Prompt:
Find every line of the records that contains the string "icon", matching case exactly, and copy each of those lines.

:: Available records ::

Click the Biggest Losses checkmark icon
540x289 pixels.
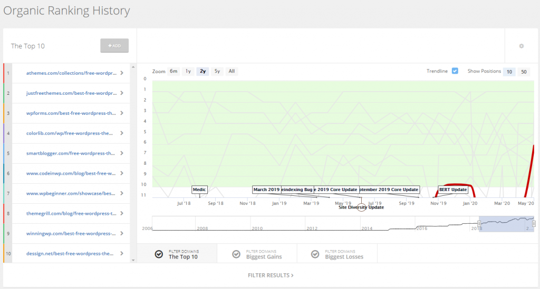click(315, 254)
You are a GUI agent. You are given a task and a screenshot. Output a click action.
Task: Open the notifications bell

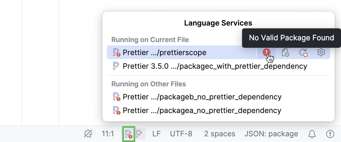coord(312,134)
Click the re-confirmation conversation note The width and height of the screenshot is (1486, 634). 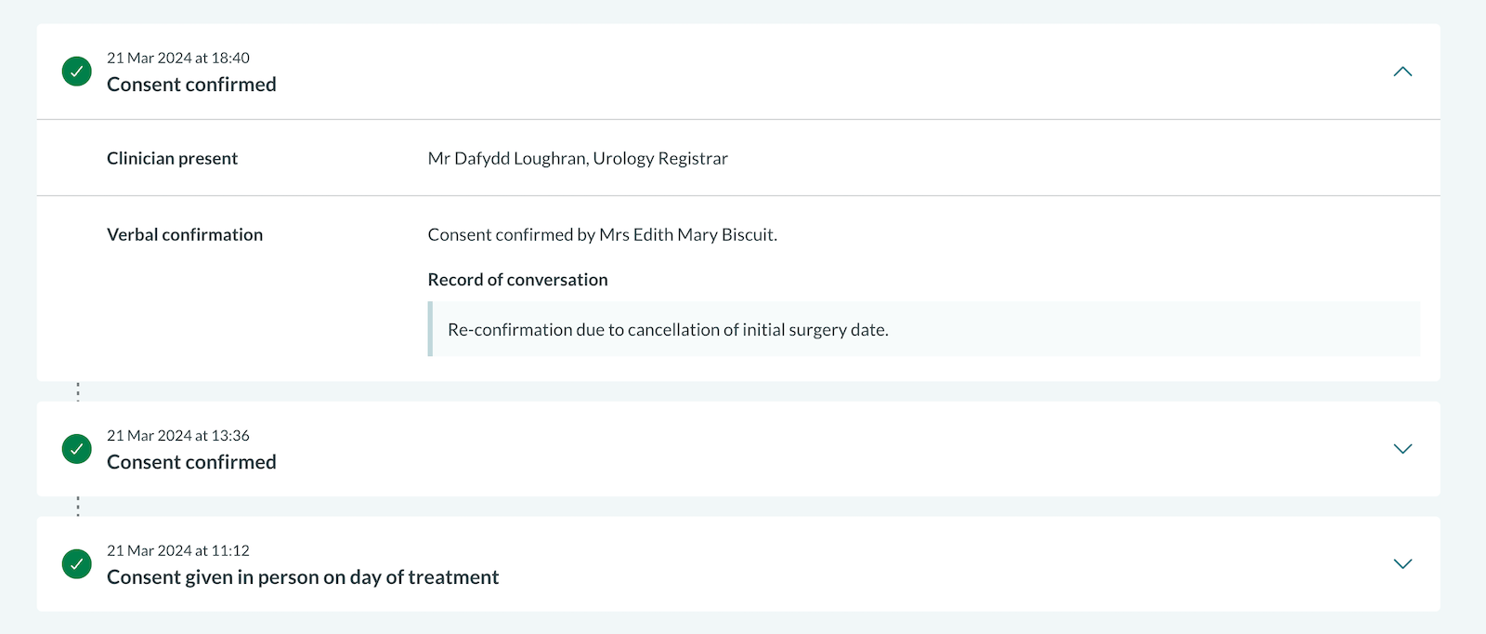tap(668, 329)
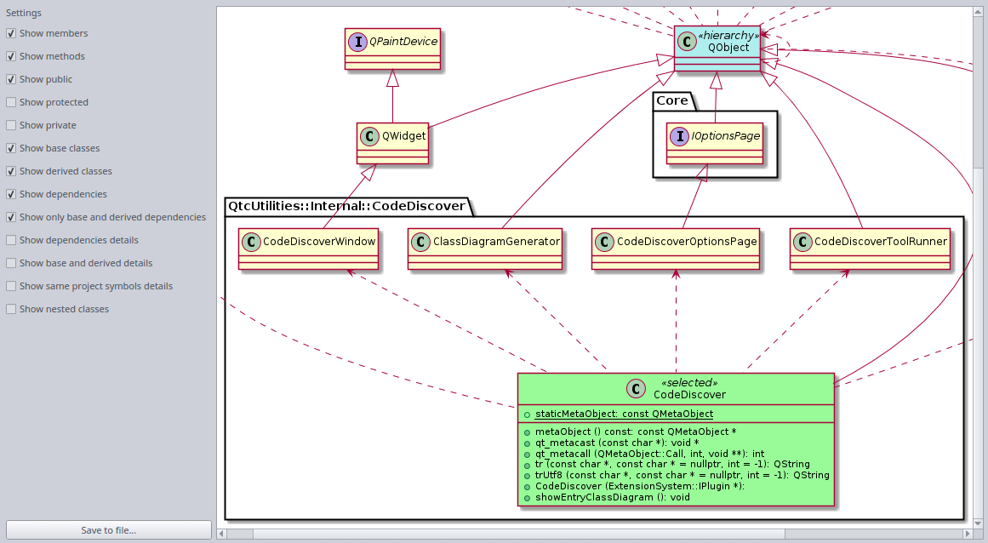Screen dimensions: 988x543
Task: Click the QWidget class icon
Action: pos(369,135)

:::

Answer to this task:
Click the Biggest Losses checkmark icon
Task: Click the QWidget class icon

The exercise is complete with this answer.